Friday, December 02, 2005

In education, is bigger better?

Jay Mathews, a Washington Post Education Reporter, recently had an article about issues of very large high schools. These are high schools with more than four thousand students. The article covers some of the pluses and minuses of having such large groups of children.

I don't have a strong opinion about what is the ideal size for a high school. I do think when there are enough students, it should be bigger than 50, and 5,000 is too many. I went to a high school of about 2,200 students. I knew a number of students who felt overwhelmed or a bit lost. It is clearly useful to have some scale, but at some point really large groups become very hard to manage and deal with. I don't remember ever talking with the principal, and only talking with a guidance councilor once or twice.

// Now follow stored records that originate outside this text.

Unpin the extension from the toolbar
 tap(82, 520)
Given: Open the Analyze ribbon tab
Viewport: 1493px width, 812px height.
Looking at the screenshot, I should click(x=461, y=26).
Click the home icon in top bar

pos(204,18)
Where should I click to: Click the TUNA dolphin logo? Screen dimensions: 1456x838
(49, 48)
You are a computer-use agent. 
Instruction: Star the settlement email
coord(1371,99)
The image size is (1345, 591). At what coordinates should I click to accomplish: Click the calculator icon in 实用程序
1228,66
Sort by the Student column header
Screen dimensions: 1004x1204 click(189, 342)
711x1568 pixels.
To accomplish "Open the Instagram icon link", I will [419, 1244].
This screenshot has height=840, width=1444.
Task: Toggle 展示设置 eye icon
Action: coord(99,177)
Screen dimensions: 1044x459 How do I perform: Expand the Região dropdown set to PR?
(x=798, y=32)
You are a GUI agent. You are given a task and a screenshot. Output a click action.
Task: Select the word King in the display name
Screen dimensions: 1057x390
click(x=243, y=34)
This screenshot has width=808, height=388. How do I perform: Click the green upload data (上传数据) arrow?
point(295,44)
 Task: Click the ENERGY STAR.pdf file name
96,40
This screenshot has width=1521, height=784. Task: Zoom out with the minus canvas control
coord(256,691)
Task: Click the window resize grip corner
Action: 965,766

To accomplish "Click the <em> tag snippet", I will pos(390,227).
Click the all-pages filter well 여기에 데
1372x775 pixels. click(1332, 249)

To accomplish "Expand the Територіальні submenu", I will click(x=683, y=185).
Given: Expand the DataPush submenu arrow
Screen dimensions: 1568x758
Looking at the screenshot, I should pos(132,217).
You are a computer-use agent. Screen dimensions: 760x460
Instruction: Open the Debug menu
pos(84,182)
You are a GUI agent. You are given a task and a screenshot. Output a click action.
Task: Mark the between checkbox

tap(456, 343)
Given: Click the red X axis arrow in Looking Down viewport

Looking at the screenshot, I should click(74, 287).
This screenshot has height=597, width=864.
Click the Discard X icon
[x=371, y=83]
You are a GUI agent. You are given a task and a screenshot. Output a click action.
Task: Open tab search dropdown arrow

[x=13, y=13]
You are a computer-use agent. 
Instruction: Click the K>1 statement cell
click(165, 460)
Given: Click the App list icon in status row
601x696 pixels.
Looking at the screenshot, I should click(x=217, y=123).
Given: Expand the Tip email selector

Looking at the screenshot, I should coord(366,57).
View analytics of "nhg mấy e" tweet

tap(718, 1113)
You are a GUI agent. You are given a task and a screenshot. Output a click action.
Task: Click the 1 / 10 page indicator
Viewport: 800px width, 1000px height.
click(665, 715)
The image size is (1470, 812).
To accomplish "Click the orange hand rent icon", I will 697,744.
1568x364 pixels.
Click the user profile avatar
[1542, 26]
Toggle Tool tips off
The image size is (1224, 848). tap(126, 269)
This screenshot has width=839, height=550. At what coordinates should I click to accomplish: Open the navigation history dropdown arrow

Malcolm Gladwell in "The Tipping Point" (page 179) talks about how biologically there seems to be a nature size of people for an individual to know:
"The figure of 150 seems to represent the maximum number of individuals with
whom we can have a genuinely social relationship, the kind of relationship that
goes with knowing who they are and how they relate to us."

If it is important for the principal to know all the students at his school, then maybe schools should only have about 200. It seem like a high school with 4000 or more students is too big.

All of this is for setting the groundwork for an article about the size of school districts, the next level up. CampusReportOnline has a column by Lindalyn Kakadelis about the problems with mammoth school districts. A school district in Miami-Dade County has more than 360,000 students!!!

Here are some of the points made in the column:

1) "larger systems disenfranchise parents and students by weakening local control over schools"
2) "An accumulating pile of data indicates that these enormous districts actually cost more than they save, both financially and academically"
3) "Mike Antonucci, in an Alexis de Tocqueville Institution study, found that as district size increases, the percentage spent on teachers, books, and teaching materials actually goes down."

The column goes on to say that many parents are starting to push to for smaller school districts. This does seem like a very good idea. A school district with hundreds of thousands of students is way too big to manage.


Update I (5 Dec 05)

EdWonk has a post and a link to an article about some school district consolidation in Maine. Currently the average school district is 734 students versus a national average of 3,177. Interesting contrast to school districts of hundreds of thousands of students.